Molecular Characterization of Drug Resistance-Associated Mutations in Mycobacterium tuberculosis Isolates from the Republic of Congo Using Targeted Nanopore Sequencing

Tuberculosis (TB) remains a major public health challenge, particularly in sub-Saharan Africa, where the emergence of drug-resistant MTB undermines current control efforts. This study aimed to characterize genetic mutations associated with resistance to first- and second-line injectable drugs in MTB isolates from pulmonary TB patients in the Republic of Congo. A total of 45 culture-positive MTB isolates collected between 2018 and 2019 were analyzed using targeted next-generation sequencing on the MinION device. Resistance-associated genes, including rpoB, katG, embB, gyrA, and rrs, were examined. Overall, 22/45 isolates (48%) harbored at least one mutation associated with drug resistance. Among resistant isolates, rifampicin resistance was detected in 15 of 22 (68.2%), predominantly associated with mutations in the rpoB rifampicin resistance–determining region, including p.Ser531Leu, p.Asp516Val, and p.His526Tyr.Ethambutol resistance was observed in 11 of 22 isolates (50.0%) and was mainly associated with the embB p.Met306Val mutation. Isoniazid resistance was detected in 9 of 22 isolates (40.9%), primarily associated with the KatG p.Ser315Thr mutation.

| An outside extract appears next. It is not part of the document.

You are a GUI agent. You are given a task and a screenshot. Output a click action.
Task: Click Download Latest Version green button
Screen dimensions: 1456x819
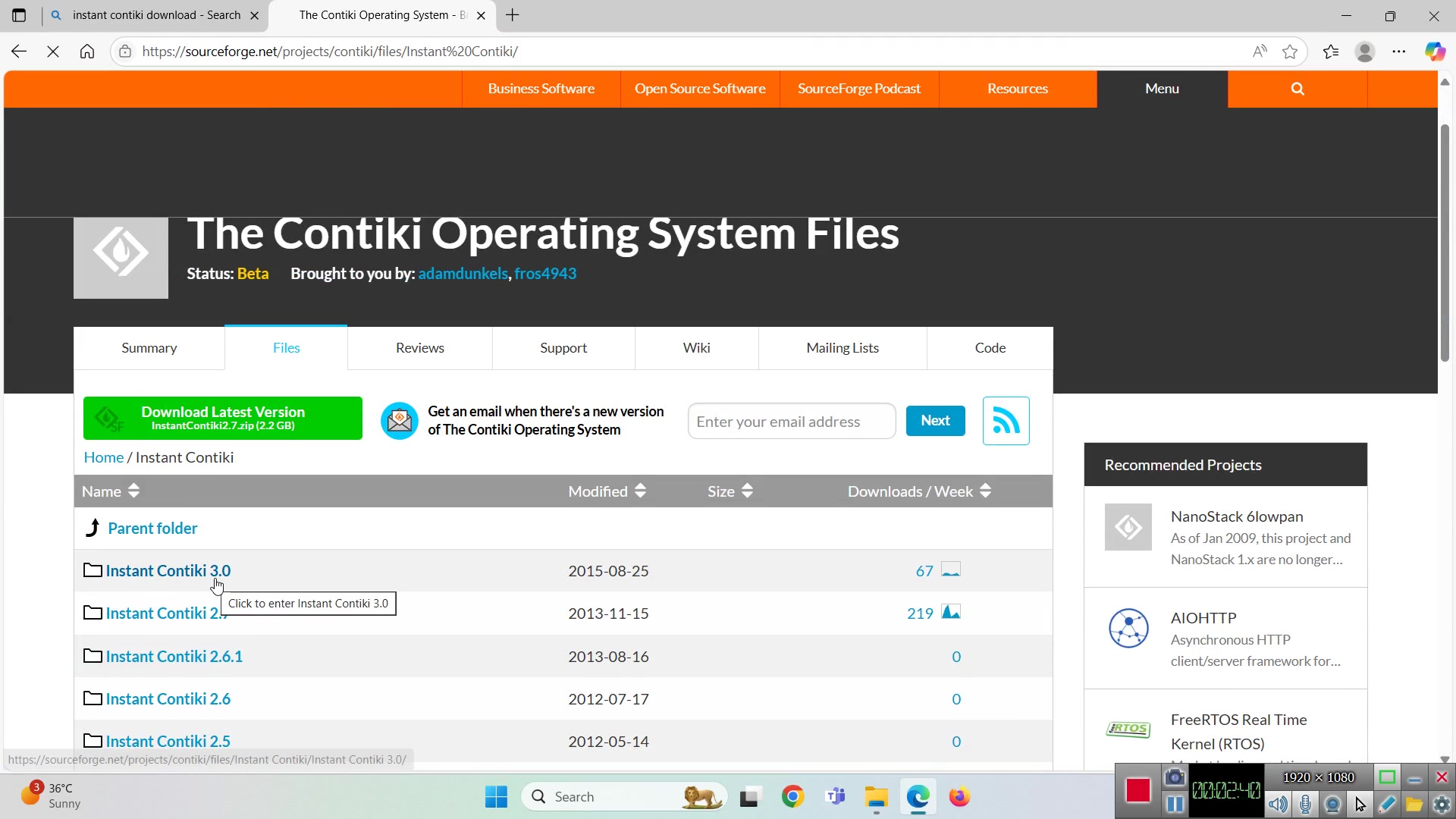[223, 418]
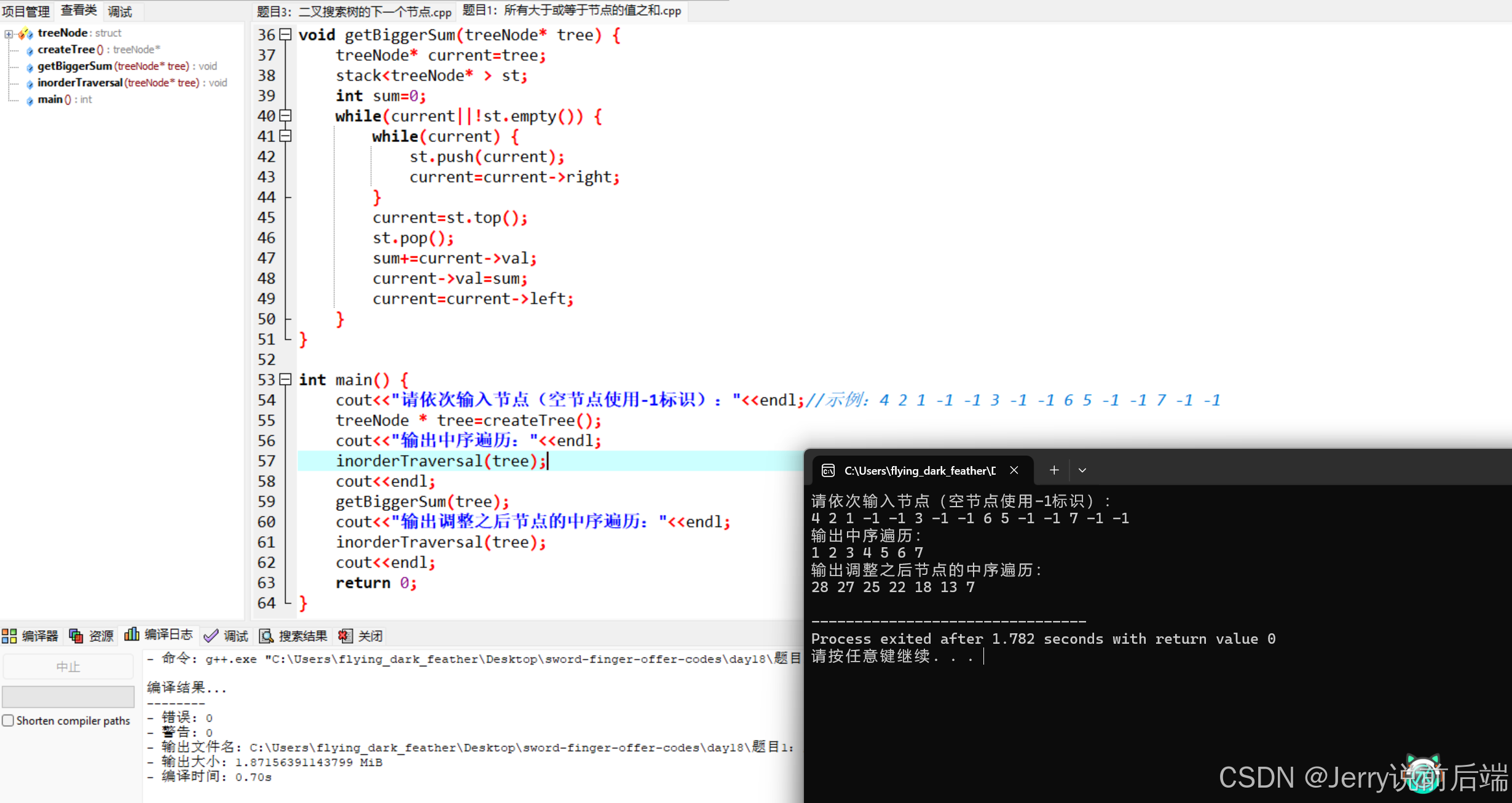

Fluoroquinolone resistance was identified in 2 of 22 isolates (9.1%), mainly associated with gyrA p.Ala90Val and p.Asp94Gly mutations. Resistance to second-line injectable drugs was detected in 1 of 22 isolates (4.5%) and was associated with the rrs p.Ala1401Gly mutation. These findings underscore the need to enhance molecular surveillance and strengthen treatment protocols for drug-resistant TB in the Republic of Congo to effectively combat this evolving health crisis.